[Work to complete]:
Copy the lines of the records verbatim, starting at the line containing "This screenshot has height=504, width=800." and continuing through the last line of the records, both ends included.

[Dataset entries]:
================

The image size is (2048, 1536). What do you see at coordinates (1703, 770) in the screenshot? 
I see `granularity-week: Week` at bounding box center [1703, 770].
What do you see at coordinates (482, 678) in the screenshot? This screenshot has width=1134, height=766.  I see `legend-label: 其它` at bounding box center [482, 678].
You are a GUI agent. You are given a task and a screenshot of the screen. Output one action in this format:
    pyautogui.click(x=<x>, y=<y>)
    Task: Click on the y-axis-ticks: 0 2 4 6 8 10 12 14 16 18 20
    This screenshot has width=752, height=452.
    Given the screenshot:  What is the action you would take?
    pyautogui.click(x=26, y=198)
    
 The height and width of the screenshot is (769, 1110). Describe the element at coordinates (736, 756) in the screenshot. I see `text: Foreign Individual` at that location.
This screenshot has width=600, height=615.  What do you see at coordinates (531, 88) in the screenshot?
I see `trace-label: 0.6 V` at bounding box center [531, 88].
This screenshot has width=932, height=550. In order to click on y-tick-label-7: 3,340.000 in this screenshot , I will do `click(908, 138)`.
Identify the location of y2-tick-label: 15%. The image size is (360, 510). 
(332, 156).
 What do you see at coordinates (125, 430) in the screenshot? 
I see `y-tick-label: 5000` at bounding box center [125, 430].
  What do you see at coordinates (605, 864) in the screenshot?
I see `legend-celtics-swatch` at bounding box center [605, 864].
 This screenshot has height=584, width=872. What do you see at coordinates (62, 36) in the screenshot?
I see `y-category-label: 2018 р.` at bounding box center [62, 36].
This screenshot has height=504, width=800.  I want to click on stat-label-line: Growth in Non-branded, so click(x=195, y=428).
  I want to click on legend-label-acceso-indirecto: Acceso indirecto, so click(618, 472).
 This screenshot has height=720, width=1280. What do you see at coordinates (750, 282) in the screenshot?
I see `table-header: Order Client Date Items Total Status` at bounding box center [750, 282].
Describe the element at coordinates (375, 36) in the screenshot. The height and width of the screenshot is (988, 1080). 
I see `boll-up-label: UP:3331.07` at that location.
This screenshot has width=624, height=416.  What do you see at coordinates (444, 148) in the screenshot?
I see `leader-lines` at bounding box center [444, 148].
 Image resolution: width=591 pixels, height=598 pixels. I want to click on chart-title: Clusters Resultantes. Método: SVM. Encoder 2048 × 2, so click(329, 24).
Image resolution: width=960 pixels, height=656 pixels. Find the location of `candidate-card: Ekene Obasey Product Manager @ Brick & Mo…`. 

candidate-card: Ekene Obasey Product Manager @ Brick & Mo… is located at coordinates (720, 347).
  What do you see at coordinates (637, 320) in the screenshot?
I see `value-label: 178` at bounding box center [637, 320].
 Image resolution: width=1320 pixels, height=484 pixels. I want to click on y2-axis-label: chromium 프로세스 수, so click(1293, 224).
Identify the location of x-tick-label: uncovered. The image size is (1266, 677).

================

[Response to this exercise]:
This screenshot has height=504, width=800.  I want to click on stat-label-line: Growth in Non-branded, so click(x=195, y=428).
  I want to click on legend-label-acceso-indirecto: Acceso indirecto, so click(618, 472).
 This screenshot has height=720, width=1280. What do you see at coordinates (750, 282) in the screenshot?
I see `table-header: Order Client Date Items Total Status` at bounding box center [750, 282].
Describe the element at coordinates (375, 36) in the screenshot. The height and width of the screenshot is (988, 1080). 
I see `boll-up-label: UP:3331.07` at that location.
This screenshot has width=624, height=416.  What do you see at coordinates (444, 148) in the screenshot?
I see `leader-lines` at bounding box center [444, 148].
 Image resolution: width=591 pixels, height=598 pixels. I want to click on chart-title: Clusters Resultantes. Método: SVM. Encoder 2048 × 2, so click(329, 24).
Image resolution: width=960 pixels, height=656 pixels. Find the location of `candidate-card: Ekene Obasey Product Manager @ Brick & Mo…`. 

candidate-card: Ekene Obasey Product Manager @ Brick & Mo… is located at coordinates (720, 347).
  What do you see at coordinates (637, 320) in the screenshot?
I see `value-label: 178` at bounding box center [637, 320].
 Image resolution: width=1320 pixels, height=484 pixels. I want to click on y2-axis-label: chromium 프로세스 수, so click(1293, 224).
Identify the location of x-tick-label: uncovered. The image size is (1266, 677).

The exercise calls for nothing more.